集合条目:
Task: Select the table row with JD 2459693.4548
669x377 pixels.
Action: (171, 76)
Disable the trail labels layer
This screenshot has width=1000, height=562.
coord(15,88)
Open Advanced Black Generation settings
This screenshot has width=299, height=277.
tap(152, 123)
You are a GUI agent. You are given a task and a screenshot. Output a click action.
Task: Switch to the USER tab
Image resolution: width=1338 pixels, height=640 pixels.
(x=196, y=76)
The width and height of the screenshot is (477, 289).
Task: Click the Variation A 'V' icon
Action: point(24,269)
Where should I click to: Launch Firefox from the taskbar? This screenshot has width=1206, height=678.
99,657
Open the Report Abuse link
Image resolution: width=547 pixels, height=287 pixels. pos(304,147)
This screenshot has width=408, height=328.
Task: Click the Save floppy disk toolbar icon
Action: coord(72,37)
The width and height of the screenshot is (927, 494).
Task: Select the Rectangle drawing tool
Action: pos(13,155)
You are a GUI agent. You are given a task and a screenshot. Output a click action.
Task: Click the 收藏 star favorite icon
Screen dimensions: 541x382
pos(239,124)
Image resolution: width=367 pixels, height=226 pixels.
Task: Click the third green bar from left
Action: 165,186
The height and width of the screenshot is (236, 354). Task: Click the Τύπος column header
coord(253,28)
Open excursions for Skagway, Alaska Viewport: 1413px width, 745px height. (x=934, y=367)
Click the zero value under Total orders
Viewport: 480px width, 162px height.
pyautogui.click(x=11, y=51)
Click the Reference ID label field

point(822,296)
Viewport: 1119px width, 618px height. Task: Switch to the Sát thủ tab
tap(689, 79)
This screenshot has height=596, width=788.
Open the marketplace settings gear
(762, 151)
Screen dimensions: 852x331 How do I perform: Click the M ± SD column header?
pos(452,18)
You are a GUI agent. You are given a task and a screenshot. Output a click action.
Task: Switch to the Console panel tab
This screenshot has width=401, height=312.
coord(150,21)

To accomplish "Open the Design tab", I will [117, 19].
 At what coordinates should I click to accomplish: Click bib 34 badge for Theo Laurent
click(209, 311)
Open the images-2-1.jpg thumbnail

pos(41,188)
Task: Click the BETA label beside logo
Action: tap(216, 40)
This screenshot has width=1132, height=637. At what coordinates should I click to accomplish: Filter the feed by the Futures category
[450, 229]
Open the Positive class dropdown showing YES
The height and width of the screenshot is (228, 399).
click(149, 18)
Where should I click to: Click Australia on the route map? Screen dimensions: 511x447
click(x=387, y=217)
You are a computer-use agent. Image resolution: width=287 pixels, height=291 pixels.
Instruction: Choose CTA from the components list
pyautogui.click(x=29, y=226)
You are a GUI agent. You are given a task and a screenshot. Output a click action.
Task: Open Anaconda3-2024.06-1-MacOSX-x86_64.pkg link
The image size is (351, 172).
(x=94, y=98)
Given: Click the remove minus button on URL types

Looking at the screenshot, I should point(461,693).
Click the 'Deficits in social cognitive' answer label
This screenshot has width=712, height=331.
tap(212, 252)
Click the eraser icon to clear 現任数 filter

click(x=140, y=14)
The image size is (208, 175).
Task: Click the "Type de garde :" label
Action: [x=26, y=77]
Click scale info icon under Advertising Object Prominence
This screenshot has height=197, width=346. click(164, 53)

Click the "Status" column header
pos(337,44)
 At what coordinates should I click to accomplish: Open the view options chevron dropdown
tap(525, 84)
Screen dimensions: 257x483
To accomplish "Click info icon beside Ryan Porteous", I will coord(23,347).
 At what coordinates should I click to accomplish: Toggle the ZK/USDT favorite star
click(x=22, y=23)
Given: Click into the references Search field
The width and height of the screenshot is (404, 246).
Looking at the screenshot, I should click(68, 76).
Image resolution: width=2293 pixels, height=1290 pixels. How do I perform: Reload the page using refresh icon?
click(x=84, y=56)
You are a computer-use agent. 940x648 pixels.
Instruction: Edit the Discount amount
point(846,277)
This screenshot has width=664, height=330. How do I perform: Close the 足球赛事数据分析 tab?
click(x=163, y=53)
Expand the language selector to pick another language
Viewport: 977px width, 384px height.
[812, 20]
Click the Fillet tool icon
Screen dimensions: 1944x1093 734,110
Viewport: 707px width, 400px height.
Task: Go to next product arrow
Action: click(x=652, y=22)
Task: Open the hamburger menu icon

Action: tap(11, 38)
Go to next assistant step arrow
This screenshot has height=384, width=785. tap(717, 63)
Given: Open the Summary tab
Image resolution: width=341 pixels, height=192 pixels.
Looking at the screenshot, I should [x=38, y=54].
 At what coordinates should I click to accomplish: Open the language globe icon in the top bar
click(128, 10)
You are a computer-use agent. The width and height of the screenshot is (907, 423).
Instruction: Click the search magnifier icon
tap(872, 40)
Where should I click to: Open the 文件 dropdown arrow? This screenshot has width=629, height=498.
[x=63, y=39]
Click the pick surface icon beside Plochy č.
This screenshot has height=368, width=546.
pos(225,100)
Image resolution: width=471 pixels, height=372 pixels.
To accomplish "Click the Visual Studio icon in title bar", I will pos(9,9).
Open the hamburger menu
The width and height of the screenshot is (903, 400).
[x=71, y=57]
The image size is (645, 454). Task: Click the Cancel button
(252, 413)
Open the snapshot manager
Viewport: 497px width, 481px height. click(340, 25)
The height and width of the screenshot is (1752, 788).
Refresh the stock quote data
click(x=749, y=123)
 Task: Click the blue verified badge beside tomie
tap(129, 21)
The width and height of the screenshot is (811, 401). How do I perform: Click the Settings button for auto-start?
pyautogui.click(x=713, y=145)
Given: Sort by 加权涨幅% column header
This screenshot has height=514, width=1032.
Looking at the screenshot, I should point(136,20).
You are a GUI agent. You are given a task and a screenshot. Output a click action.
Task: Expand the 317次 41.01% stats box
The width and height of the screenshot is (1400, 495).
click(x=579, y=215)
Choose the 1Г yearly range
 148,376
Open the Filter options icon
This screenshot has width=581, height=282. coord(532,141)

• **任务说明**
修改从含有“You are a computer-use agent. The”的那一行开始、到含有“pos(225,100)”的那一行为止的各行，把其中的“magnifier”换成“magnifying glass”，其余一律不变。只输出这几行。

• **练习结果**
You are a computer-use agent. The width and height of the screenshot is (907, 423).
Instruction: Click the search magnifying glass icon
tap(872, 40)
Where should I click to: Open the 文件 dropdown arrow? This screenshot has width=629, height=498.
[x=63, y=39]
Click the pick surface icon beside Plochy č.
This screenshot has height=368, width=546.
pos(225,100)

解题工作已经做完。